Task to carry out — Rewrite everything in the marijuana legalization passage from "Toi Hutchinson, a" down to "in the industry.", changing "top adviser" to "chief adviser".

== Selected passage

Rather, Pritzker said, the overarching aim of the legalization law is “to address the inequities that have wreaked havoc on many of our communities.”

“We want the industry to be diverse,” Pritzker said. “We want black and brown people, we want people who’ve been left out and left behind, to have a real opportunity to not only benefit from this new industry but to create new millionaires in the black community, in the Latino community, all across this state.”

Assurances like those haven’t been enough to convince some members of the City Council’s Black Caucus that minorities will be able to gain a toehold in the marijuana business because of the way the state law is written.

The City Council on Wednesday heard a proposal from 28th Ward Ald. Jason Ervin, chairman of the Black Caucus, that would delay recreational pot sales in the city until July 1. No vote was taken, clearing the way for sales to begin.

Toi Hutchinson, a former Democratic state senator who co-sponsored the legalization bill and is now Pritzker’s top adviser on marijuana policy, took umbrage with the idea that the state isn’t doing enough to create equity in the industry.

====
== Supplied material

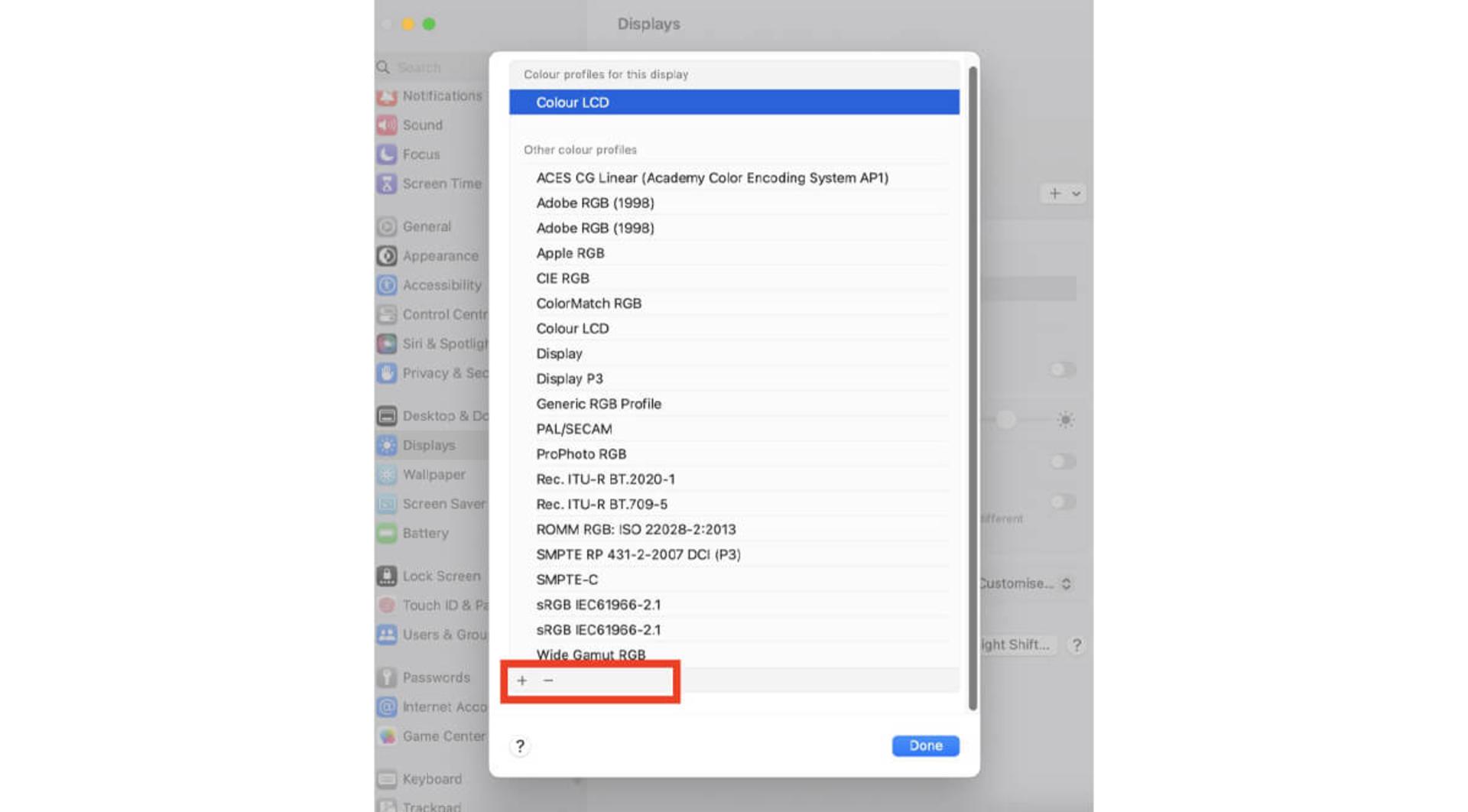Screen dimensions: 1468x812
Task: Click the Night Shift button
Action: pos(1017,645)
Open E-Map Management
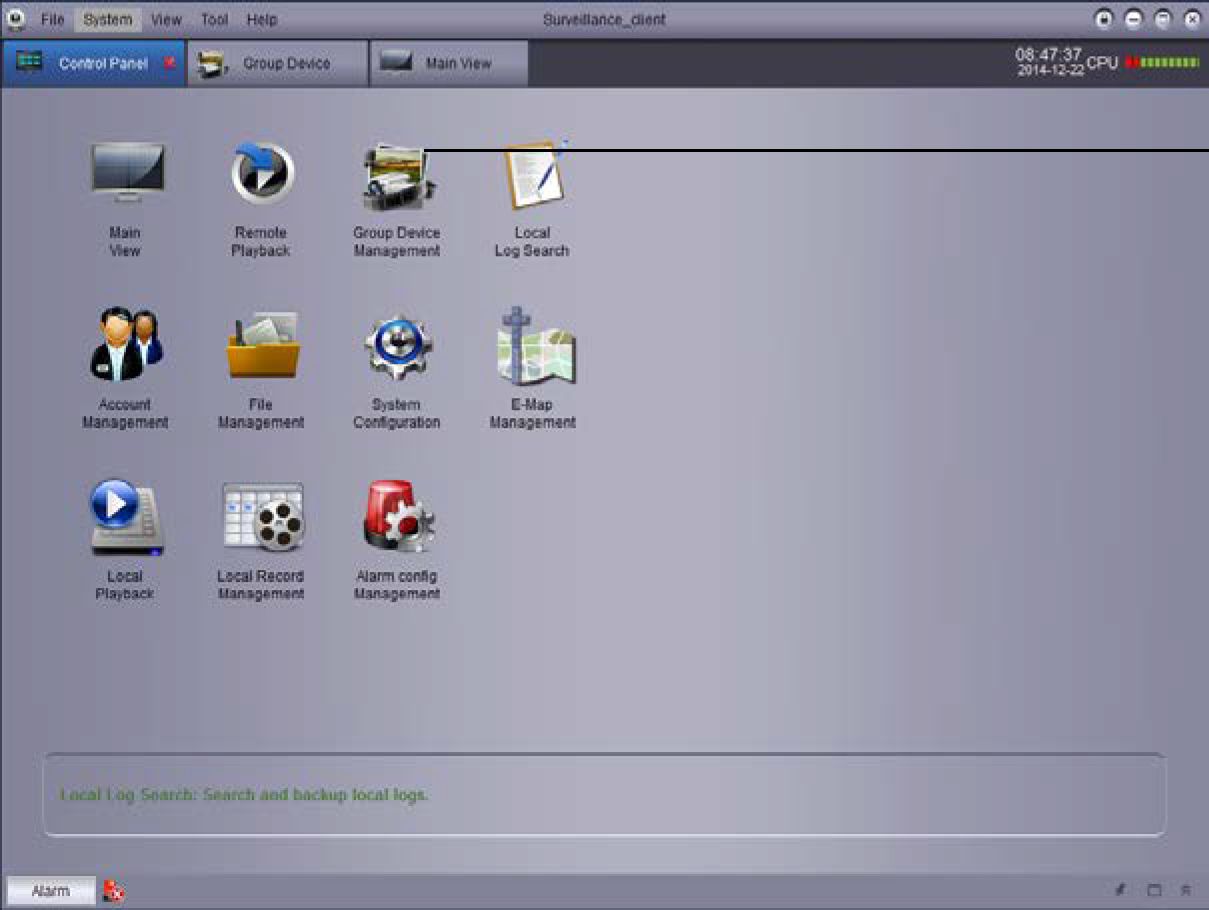 point(533,347)
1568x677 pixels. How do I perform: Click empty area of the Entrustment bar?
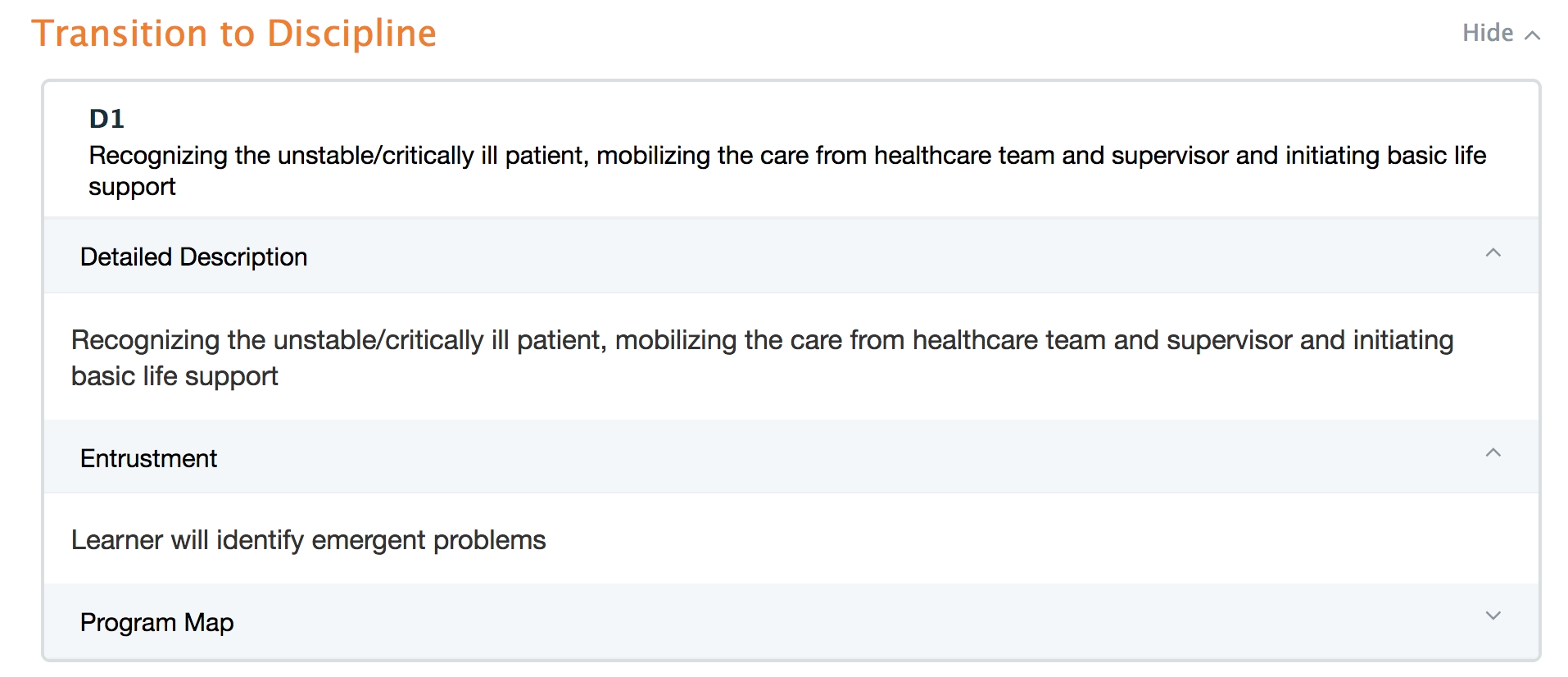819,457
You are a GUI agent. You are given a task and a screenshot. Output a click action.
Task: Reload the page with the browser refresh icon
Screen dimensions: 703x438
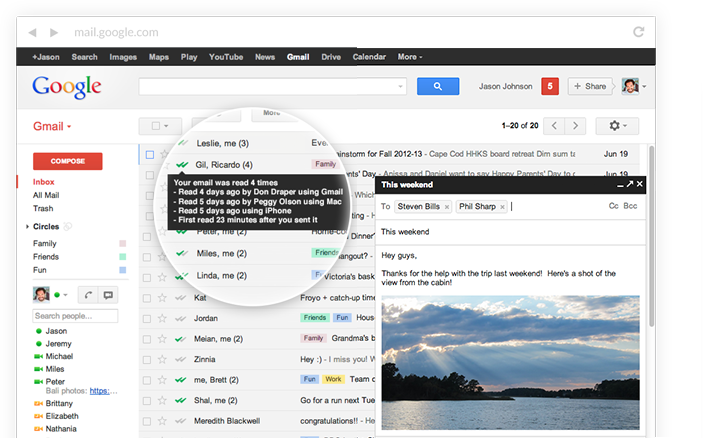coord(638,32)
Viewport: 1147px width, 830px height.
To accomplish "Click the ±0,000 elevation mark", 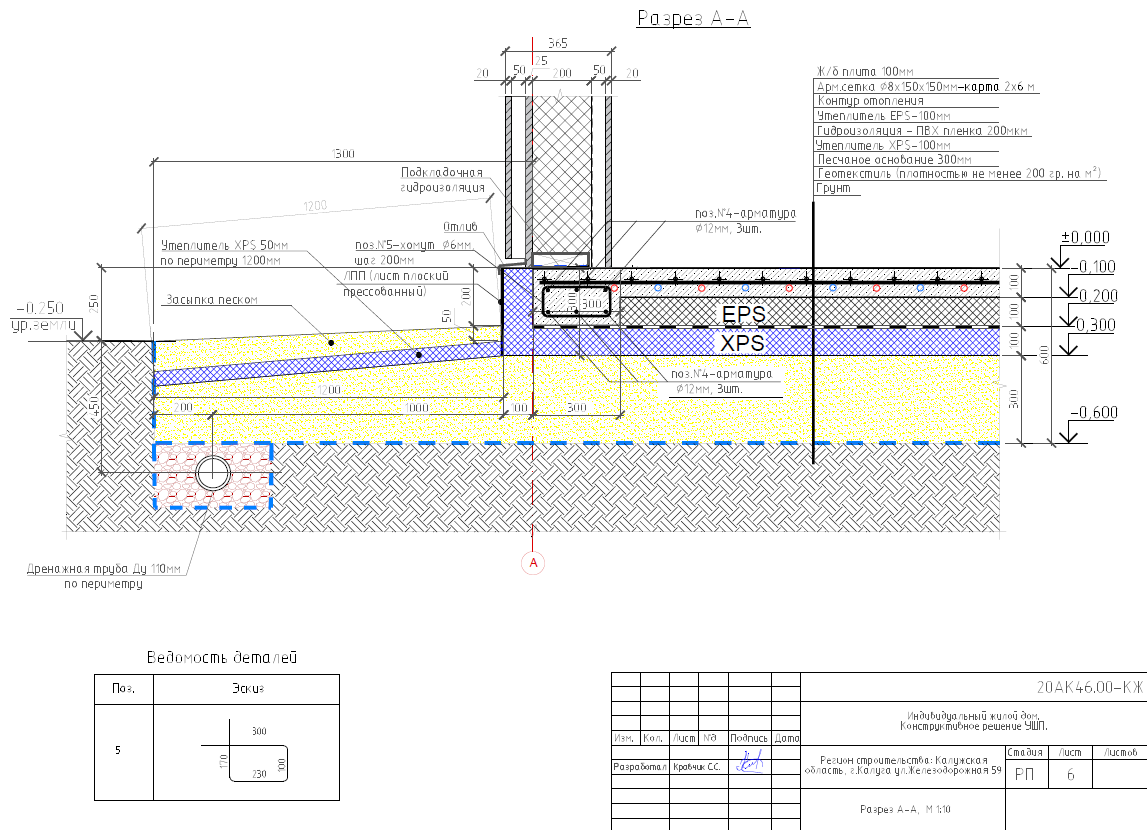I will pyautogui.click(x=1085, y=238).
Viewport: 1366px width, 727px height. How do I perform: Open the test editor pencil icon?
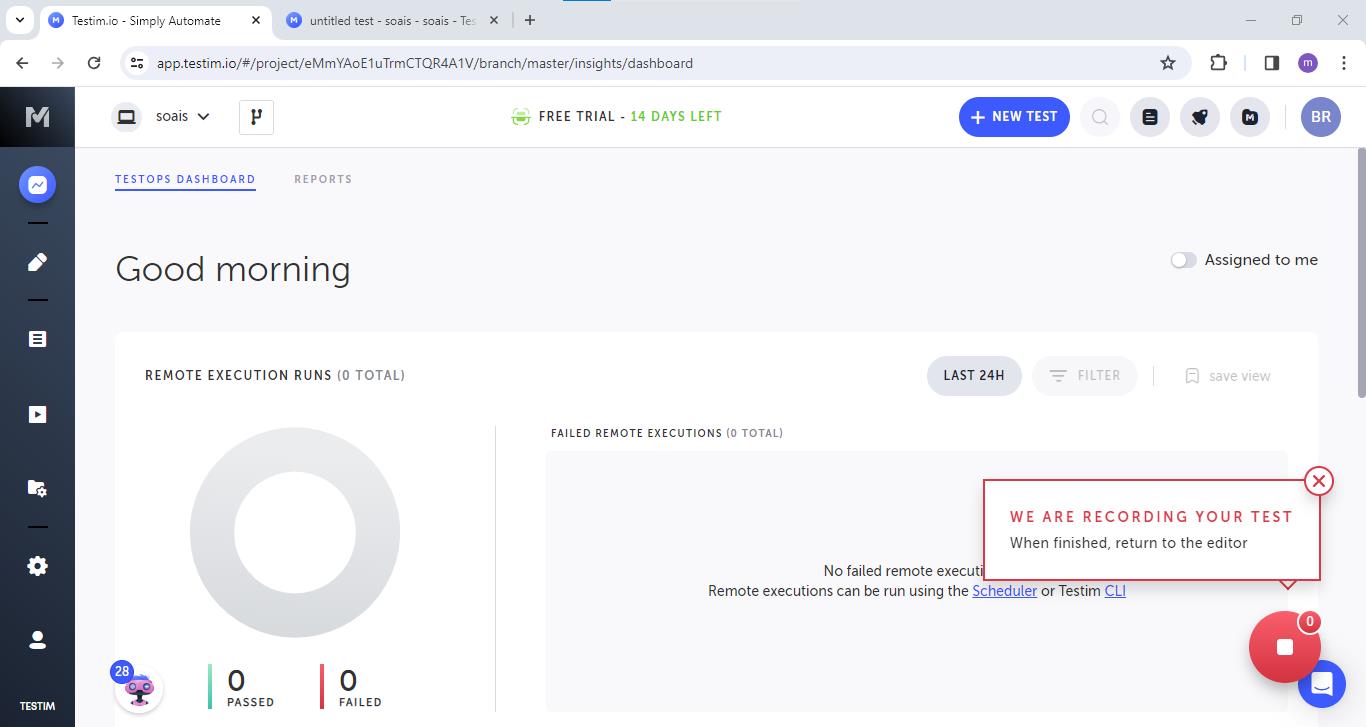coord(37,262)
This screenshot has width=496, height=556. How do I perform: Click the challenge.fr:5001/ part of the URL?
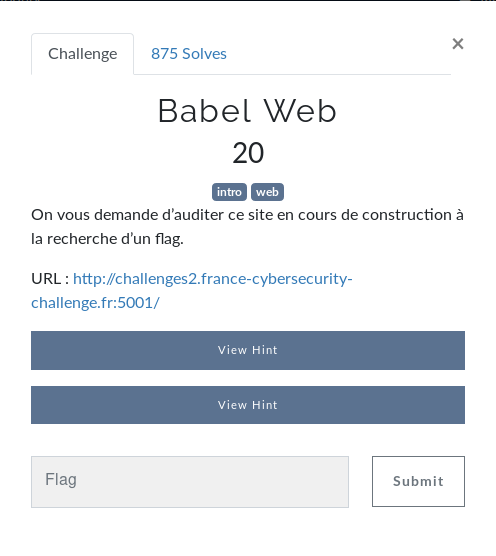click(95, 303)
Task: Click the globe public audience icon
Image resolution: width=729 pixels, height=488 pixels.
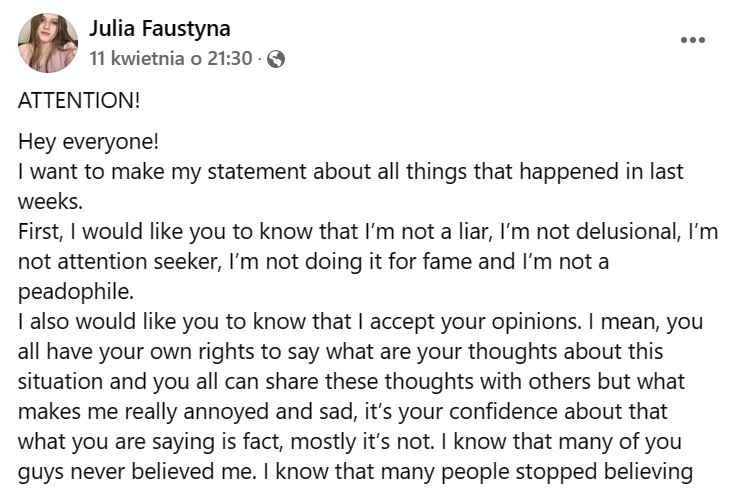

====

Response area —
Toi Hutchinson, a former Democratic state senator who co-sponsored the legalization bill and is now Pritzker’s chief adviser on marijuana policy, took umbrage with the idea that the state isn’t doing enough to create equity in the industry.